WORK REQUEST:
Only the stretch of the listing below that runs from the line with "Viewport: 1030px width, 590px" through the line with "the Devices monitor" is to be printed, exactly and with both ends.

*** DATA SUPPLIED ***

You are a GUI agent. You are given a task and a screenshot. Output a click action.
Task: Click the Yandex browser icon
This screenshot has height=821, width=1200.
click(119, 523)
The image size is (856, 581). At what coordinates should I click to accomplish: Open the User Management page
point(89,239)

*** End of DATA SUPPLIED ***
*** DATA SUPPLIED ***

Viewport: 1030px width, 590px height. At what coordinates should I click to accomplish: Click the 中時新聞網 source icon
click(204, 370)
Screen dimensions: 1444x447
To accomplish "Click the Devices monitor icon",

*** End of DATA SUPPLIED ***

SOLUTION TO THE EXERCISE:
Viewport: 1030px width, 590px height. At what coordinates should I click to accomplish: Click the 中時新聞網 source icon
click(204, 370)
Screen dimensions: 1444x447
To accomplish "Click the Devices monitor icon",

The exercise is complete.